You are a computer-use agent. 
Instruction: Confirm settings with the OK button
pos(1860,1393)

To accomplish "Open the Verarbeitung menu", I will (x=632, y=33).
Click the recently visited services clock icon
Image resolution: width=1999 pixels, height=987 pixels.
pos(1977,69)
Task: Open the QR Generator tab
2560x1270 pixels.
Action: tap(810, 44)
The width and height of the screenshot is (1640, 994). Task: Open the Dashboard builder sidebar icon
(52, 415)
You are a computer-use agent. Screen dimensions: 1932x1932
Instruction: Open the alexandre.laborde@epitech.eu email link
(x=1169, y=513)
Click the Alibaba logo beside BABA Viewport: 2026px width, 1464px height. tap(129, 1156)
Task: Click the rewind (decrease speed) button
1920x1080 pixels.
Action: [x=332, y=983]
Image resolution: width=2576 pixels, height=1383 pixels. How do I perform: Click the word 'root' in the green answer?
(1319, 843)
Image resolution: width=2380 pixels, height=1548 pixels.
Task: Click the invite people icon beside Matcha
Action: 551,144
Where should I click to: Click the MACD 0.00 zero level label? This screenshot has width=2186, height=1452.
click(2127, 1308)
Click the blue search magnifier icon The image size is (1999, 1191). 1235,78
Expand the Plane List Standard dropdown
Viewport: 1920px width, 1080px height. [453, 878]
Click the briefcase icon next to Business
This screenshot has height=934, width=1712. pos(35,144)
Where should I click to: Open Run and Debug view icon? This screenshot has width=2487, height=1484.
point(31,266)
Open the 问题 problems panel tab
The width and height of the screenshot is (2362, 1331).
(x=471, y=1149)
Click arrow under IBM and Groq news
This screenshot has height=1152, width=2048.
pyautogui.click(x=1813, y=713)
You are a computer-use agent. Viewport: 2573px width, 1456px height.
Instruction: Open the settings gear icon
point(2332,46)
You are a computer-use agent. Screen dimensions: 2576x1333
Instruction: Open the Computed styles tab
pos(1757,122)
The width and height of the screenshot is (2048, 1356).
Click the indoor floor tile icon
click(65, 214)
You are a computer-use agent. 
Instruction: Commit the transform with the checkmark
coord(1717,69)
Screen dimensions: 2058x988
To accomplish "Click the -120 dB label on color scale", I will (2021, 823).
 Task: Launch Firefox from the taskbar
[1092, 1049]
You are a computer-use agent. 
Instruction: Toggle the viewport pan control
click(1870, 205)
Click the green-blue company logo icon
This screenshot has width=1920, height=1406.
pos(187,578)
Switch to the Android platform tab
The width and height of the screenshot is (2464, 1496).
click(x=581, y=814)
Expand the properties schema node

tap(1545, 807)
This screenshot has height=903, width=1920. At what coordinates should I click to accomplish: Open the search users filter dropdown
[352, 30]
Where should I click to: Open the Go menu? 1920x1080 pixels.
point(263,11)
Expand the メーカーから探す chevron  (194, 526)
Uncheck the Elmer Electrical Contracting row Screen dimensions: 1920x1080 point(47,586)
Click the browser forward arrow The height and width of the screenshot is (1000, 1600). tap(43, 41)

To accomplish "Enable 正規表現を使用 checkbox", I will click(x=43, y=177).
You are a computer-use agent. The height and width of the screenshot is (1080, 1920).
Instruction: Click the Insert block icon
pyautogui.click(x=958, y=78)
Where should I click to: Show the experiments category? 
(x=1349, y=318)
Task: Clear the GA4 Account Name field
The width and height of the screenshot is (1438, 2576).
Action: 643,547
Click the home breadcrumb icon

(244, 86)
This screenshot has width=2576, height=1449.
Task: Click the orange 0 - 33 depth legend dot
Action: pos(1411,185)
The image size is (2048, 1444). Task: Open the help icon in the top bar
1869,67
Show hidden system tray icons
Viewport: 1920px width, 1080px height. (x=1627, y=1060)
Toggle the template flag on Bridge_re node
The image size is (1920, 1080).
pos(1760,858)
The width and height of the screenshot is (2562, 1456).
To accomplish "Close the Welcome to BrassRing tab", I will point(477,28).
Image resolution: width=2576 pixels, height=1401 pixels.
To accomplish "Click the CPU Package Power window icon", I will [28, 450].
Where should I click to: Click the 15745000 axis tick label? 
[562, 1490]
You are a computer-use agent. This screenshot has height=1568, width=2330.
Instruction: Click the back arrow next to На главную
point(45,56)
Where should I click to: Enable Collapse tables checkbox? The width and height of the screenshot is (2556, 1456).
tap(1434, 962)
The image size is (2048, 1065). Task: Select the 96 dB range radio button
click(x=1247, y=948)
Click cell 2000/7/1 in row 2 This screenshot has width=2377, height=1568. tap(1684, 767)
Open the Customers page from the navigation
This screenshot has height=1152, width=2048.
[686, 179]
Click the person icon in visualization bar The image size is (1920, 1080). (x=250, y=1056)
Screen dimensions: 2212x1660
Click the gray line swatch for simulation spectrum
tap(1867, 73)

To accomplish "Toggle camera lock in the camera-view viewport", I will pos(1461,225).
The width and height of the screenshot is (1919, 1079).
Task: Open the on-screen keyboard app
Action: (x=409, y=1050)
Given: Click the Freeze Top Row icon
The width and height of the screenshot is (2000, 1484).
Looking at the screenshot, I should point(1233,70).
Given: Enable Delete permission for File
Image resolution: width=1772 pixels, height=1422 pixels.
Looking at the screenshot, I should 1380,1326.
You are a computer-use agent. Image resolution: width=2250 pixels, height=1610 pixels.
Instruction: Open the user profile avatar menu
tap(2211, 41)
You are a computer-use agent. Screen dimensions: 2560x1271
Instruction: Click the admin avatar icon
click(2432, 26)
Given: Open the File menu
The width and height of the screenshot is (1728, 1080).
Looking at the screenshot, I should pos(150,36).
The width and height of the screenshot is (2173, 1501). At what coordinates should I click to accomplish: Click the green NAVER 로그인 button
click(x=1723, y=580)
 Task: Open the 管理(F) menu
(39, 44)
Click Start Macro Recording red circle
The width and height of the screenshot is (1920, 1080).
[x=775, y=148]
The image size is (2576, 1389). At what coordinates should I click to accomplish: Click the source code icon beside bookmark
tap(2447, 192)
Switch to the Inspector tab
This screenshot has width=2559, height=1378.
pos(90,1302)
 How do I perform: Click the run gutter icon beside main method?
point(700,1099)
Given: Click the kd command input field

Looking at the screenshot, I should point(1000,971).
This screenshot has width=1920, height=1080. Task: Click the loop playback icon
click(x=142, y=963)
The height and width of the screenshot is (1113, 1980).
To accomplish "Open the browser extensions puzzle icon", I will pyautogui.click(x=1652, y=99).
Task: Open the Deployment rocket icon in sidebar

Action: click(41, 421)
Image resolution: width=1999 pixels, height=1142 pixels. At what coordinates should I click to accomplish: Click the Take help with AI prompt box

........

AIM OF THE EXERCISE: Using the records above, select and copy every line that has the word "dimensions".

EXPECTED ANSWER:
You are a computer-use agent. Screen dimensions: 1932x1932
You are a computer-use agent. Screen dimensions: 2576x1333
Screen dimensions: 2058x988
Uncheck the Elmer Electrical Contracting row Screen dimensions: 1920x1080 point(47,586)
Screen dimensions: 2212x1660
You are a computer-use agent. Screen dimensions: 2560x1271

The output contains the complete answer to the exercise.